EMPRESÁRIO DE MACAU MANTÉM RESTAURANTE EM SAN XIANG

“Um espaço português no meio da China”

Apenas a 30 quilómetros da RAEM, é possível encontrar um restaurante com pratos tipicamente portugueses e macaenses. A iniciativa partiu de um empresário natural de Macau que saiu do território para apostar numa fábrica de móveis e acabou por também se estabelecer no negócio dos sabores

“Para mim é um orgulho ter conseguido montar um espaço português no meio da China”, afirma Carlos Batalha, o empresário natural de Macau que há dois anos abriu o restaurante “Batalha”, na vila San Xiang, a 30 quilómetros da RAEM, e que serve comida portuguesa e macaense. A ideia partiu da vontade de homenagear Laura Batalha, sua mãe, que o inspirou a partilhar o seu gosto pela cozinha tipicamente portuguesa.

Carlos Batalha é filho de portugueses, mas nasceu em Macau, daí a forte ligação que ainda hoje mantém com o território. “Tenho salas de jantar privadas que foram decoradas de acordo com o estilo de Macau”, referiu o empresário que, para além da criação de móveis, colecciona antiguidades.

Mesmo sendo um local pouco provável para um restaurante desta natureza, Carlos Batalha não tem dúvidas quando afirma que “o paladar português adapta-se bem ao chinês”. Segundo o empresário, “na China há uma grande adesão à comida portuguesa”. Carlos Batalha não esconde a satisfação que sente por um dos pratos mais requisitados ser o arroz de marisco, servido numa cataplana que encomendou “directamente de Portugal”.

Outra das conquistas do empresário foi ter conseguido elaborar uma ementa ocidental e que já foi exclusivamente lusa. “Tive que desistir do menu totalmente português, porque não era viável”, explicou. Neste momento os pratos são preparados por cozinheiros recrutados em Zhuhai, com quem mantém reuniões regulares para actualizar a ementa e discutir quais as soluções que melhor se adaptam ao paladar local.
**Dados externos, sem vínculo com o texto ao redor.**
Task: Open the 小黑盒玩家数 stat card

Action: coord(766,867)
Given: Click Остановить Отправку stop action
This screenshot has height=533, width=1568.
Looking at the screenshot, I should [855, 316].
“O mais difícil é conseguir certos ingredientes, como especiarias e o azeite, o que me obriga a ir comprar a Macau”, salientou Carlos Batalha. Para resolver o problema da oferta de bebidas, o empresário já contactou algumas cooperativas de vinho portuguesas e vai começar a importar para o seu restaurante e restante China.

Carlos Batalha referiu ainda que o estabelecimento tem vindo a ter “cada vez mais sucesso” e que normalmente a “casa costuma estar cheia”. O segredo parece estar no “contacto próximo com os clientes” e com a “boa comida aliada a um espaço agradável”, concluiu.